Last week’s Fraud & Security Group meeting in Paris saw the fraud experts in the GSMA operator and vendor community meet to share news, information and best practice. At the event, we took part in a session looking at how the insights gained from biometrics, machine learning and analysis can be used to combat fraudulent activity.
The use of voice biometrics to identify fraudulent activity is a new area under exploration. As an example, although fraudsters trying to carry out an International Revenue Share Fraud (ISRF) scheme might use a whole host of international phone numbers, they will almost certainly have a very limited number of recorded interactive voice messages. Voice biometrics could be used to detect that a whole host of apparently random phone numbers across multiple countries all have the same voice.

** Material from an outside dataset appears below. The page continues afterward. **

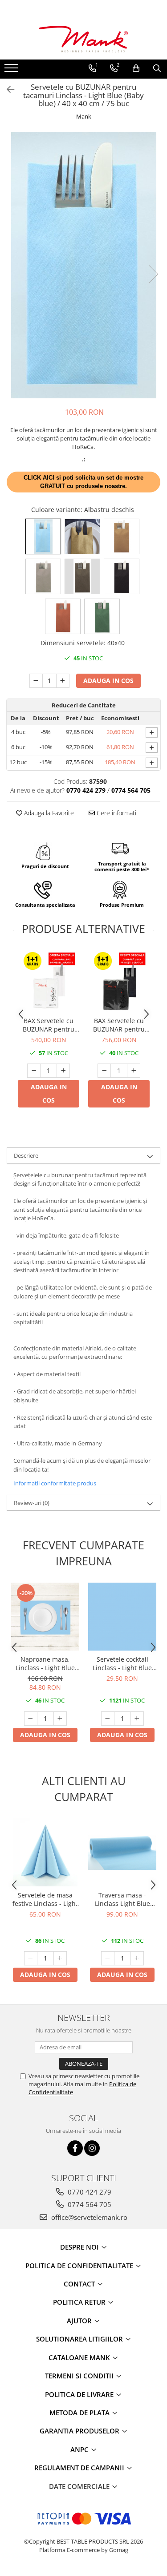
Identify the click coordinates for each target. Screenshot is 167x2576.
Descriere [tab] (26, 1155)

But in the world of telecoms fraud, ‘biometrics’ are about more than voice. There’s another form of biometrics that could be used to reveal the DNA of a fraud scheme – and that is about recognising the patterns of behaviour that are effectively the fingerprints of fraudulent activity. That’s where, machine learning and analytics can be used to search for and highlight some of the characteristics are associated with fraud.

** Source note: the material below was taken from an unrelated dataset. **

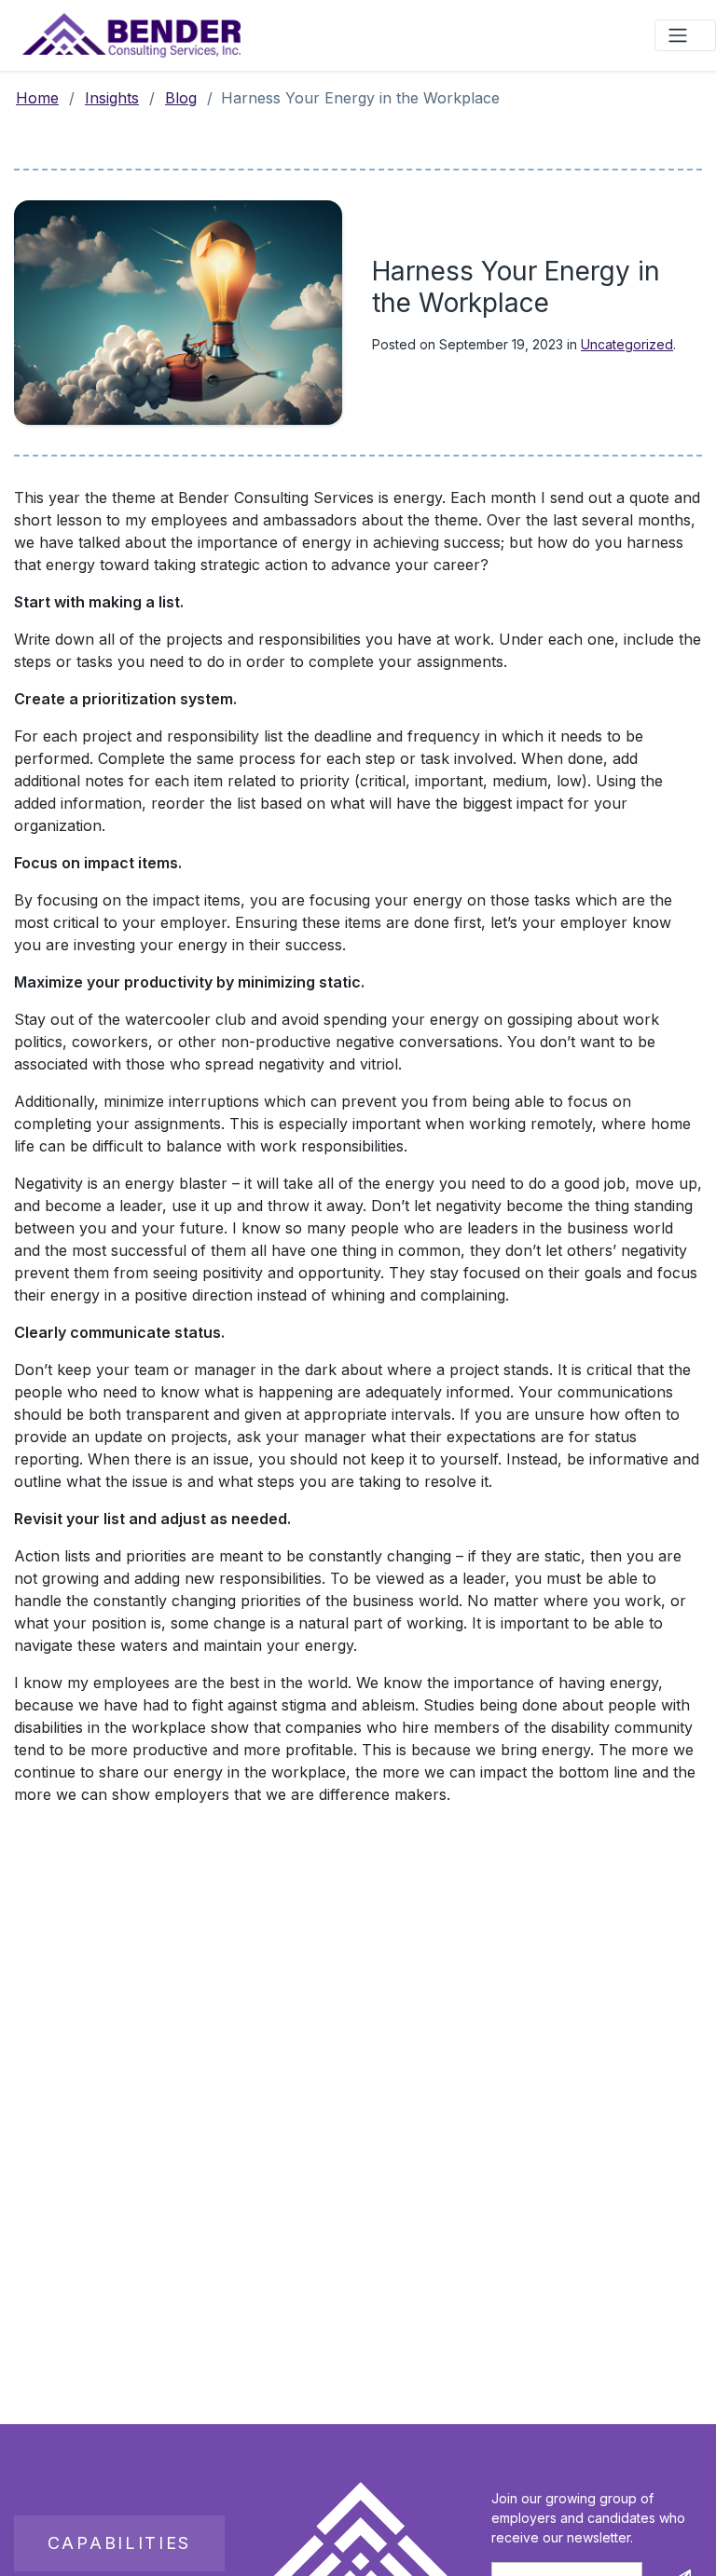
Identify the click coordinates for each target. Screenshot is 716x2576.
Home (37, 98)
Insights (112, 98)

The reality is that – as much as the fraudsters seek to camouflage their behaviour to make it appear like normal activity – it will never be successful in completely disguising what is actually happening. Normal users want to communicate with other users – often within a fairly tight group of friends and families that feature heavily in their calling patterns. Fraudsters only want to make money and the DNA of the calling patterns are therefore very different.
So, whether the fraudsters are attempting a form of IRSF, SIM Box fraud, or the so-called ringback Wangiri fraud, a machine is very adept at both identifying this type of behaviour and also continuously monitoring and building its sum of knowledge to improve the accuracy and reliability of its findings. In fact, it is the insight gained from these findings that is critical to the eventual success of these deployments. Because a low number of false positive findings results in higher levels of efficiency in detection and therefore the potential to introduce fully-automated response to counteract fraud.

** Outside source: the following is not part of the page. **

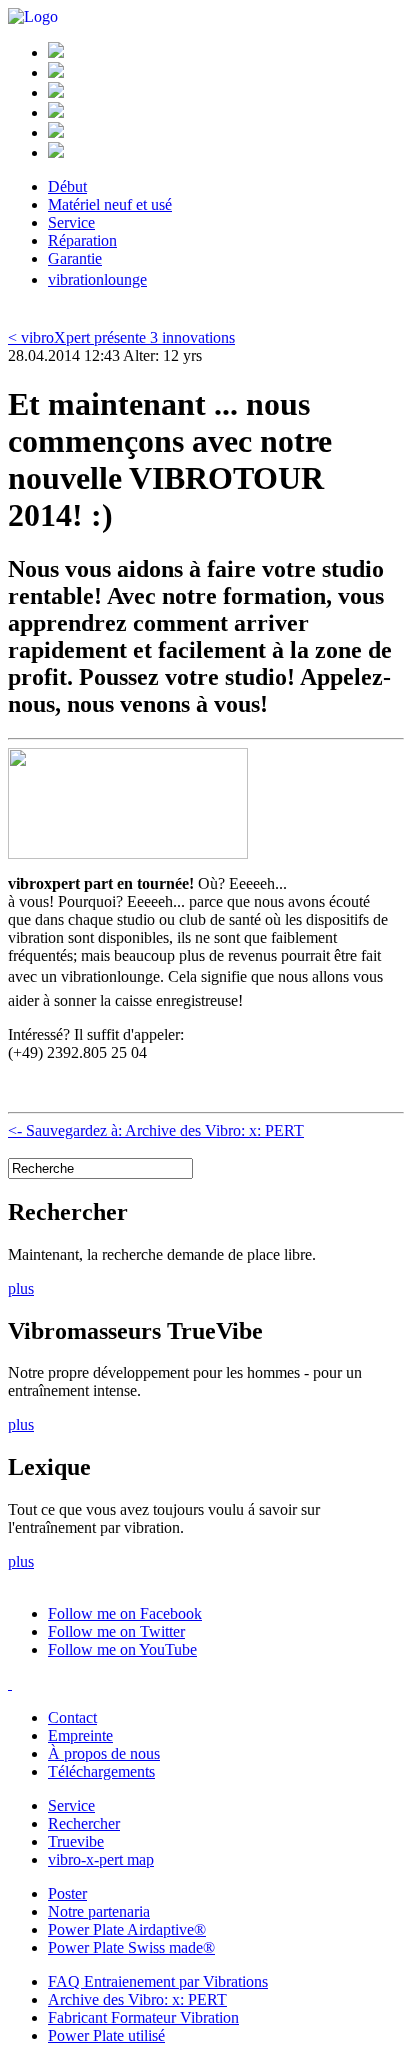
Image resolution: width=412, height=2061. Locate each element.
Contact (72, 1717)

Biometrics can also apply to the devices themselves as well as to individual users or gangs of fraudsters, with device biometrics being particularly critical within an IoT environment. In fact, when it comes to the IoT we see both human and device biometrics playing a key role. From a device perspective, a form of biometrics can be used to validate and authenticate that any device trying to connect to the network is properly recognised and authorized. At the same time, IoT control systems that have an individual supervisor will naturally move to biometrics to authorize any changes to the system.
Delegates at the event were shown how these types of developments have moved beyond the design and planning stage. We were presenting, in one of the closed sessions, some of the findings from our first active evaluations of voice biometrics and voice to text conversion – evaluations that have been undertaken in live trials as part of a next generation automated fraud validation and prevention solution. There seems little doubt that ‘biometrics’ can play a huge role in the ongoing fight against fraud.